[COFF] [TUHS] Unix gre, forgotten successor to grep (was: forth on early unix)

Tue Oct 7 03:39:10 AEST 2025

Since QED predated Unix, I'm redirecting this to COFF.

Ken's CACM article evoked an unusually harsh response in Computing
Reviews. The reviewer said roughly that everybody knows one can make a
deterministic recognizer that runs in linear time, so why waste our
time talking about an NFA recognizer? This moved me to write a letter
to the editor of CR in Ken's defense. I pointed out that a
deterministic recognizer can have  exponentially more states than the
number of symbols in the regular expression. This might well overflow
memories of the time and in any event would take exponential time to
construct and completely wipe out the advantage of linear recognition
time. (Al Aho had not yet invented the egrep algorithm, which
constructs only the states encountered during recognition.)
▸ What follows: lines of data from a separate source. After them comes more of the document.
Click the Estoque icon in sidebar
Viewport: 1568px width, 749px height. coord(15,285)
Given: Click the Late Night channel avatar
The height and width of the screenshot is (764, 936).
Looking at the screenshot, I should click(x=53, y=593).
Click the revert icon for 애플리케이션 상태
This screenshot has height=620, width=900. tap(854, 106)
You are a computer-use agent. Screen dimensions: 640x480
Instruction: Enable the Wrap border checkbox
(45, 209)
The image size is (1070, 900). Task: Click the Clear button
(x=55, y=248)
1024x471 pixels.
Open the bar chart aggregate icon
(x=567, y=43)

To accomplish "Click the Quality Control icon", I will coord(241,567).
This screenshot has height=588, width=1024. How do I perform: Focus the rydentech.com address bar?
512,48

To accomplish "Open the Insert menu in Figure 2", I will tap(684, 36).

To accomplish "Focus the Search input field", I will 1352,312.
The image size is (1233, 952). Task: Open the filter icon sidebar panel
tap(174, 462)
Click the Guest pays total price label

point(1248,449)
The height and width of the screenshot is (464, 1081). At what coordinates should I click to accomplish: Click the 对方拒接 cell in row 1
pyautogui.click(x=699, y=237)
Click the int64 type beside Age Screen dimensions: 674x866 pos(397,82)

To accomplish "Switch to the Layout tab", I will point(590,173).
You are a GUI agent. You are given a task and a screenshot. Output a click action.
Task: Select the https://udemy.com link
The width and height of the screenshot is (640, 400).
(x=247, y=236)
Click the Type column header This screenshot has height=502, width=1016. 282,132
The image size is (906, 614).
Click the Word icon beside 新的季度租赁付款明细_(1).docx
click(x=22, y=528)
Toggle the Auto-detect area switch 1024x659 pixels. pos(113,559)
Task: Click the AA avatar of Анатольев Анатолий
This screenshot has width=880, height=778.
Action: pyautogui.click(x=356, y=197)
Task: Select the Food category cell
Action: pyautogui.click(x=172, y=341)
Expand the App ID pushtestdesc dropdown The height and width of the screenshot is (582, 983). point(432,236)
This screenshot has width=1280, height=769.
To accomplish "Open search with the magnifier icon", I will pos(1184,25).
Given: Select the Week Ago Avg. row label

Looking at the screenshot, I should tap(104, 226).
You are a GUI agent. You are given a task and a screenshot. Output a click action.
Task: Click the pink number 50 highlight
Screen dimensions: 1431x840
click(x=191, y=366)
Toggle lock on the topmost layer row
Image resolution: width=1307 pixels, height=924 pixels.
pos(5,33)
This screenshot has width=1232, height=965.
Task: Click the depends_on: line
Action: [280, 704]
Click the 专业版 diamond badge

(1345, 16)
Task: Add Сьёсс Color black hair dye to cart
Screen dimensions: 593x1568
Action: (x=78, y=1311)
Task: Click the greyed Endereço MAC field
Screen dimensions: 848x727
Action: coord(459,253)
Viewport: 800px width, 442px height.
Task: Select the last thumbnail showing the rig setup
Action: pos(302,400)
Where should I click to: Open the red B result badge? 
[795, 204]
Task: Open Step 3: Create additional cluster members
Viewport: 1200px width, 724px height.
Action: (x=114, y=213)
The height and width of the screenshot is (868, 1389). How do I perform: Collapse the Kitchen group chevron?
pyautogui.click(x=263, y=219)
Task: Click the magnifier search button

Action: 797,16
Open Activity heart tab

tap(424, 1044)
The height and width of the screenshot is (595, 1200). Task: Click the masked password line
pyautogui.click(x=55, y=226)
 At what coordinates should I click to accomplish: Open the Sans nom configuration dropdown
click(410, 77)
Computing Reviews did not have a letters section, so, as far as I
know, the off-base review still stands unrebutted in the literature.

Doug

On Mon, Oct 6, 2025 at 12:04 AM Thalia Archibald <thalia at archibald.dev> wrote:
>
> Ken,
>
> Your email reminds me of a comment you made in a 1989 interview with Mike
> Mahoney, that suggests something earlier than QED:
>
> > I did a lot of compiling. Even in college and out of college I did a lot of
> > on-the-fly compilers. Ah. ah. I wrote a GREP-like program. It would... You
> > type in …, you’d say what you wanted it to look for, and a sed-like thing
> > also. That you’d say, I want to do a substitute of A for B or some block of
> > text. What it would do is compile a program that would look for A and
> > substitute in B and then run the compiled program so that one level removed
> > from it do I direct my (unclear) and the early languages, the regular
> > expression searching stuff in ED and its predecessors on CTSS and those things
> > were in fact compilers for searches. They in fact compiled regular...
>
> https://www.tuhs.org/Archive/Documentation/OralHistory/transcripts/thompson.htm
>
> By anyone's history of regular expressions, your matcher in QED was the first
> software implementation of regular expressions. Was this grep-like program you
> wrote in college something earlier than that? Could you share more about it? Do
> you somehow still have the source for these? I'd love to study it.
>
> Thalia
>
> On Sep 23, 2025, at 11:40, Ken Thompson wrote:
> > i think the plan9 grep is the fastest.
> > it is grep, egrep, fgrep also.
> > i think it is faster than boyer-moore.
> > the whole program is a jit dfa
> >
> >   read block
> >   for c in block
> >   {
> >      s=s.state[c]
> >      if s == nil do something occasionally
> >   }
> >
> > it is a very few cycles per byte. all of the
> > time is reading a block. i cant imagine b/m
> > could be faster. the best b/m could do is
> > calculate the skip and then jump over
> > bytes that you have already read.
> >
> >
> > russ cox used it to do the (now defunct) code
> > search in google.
>
>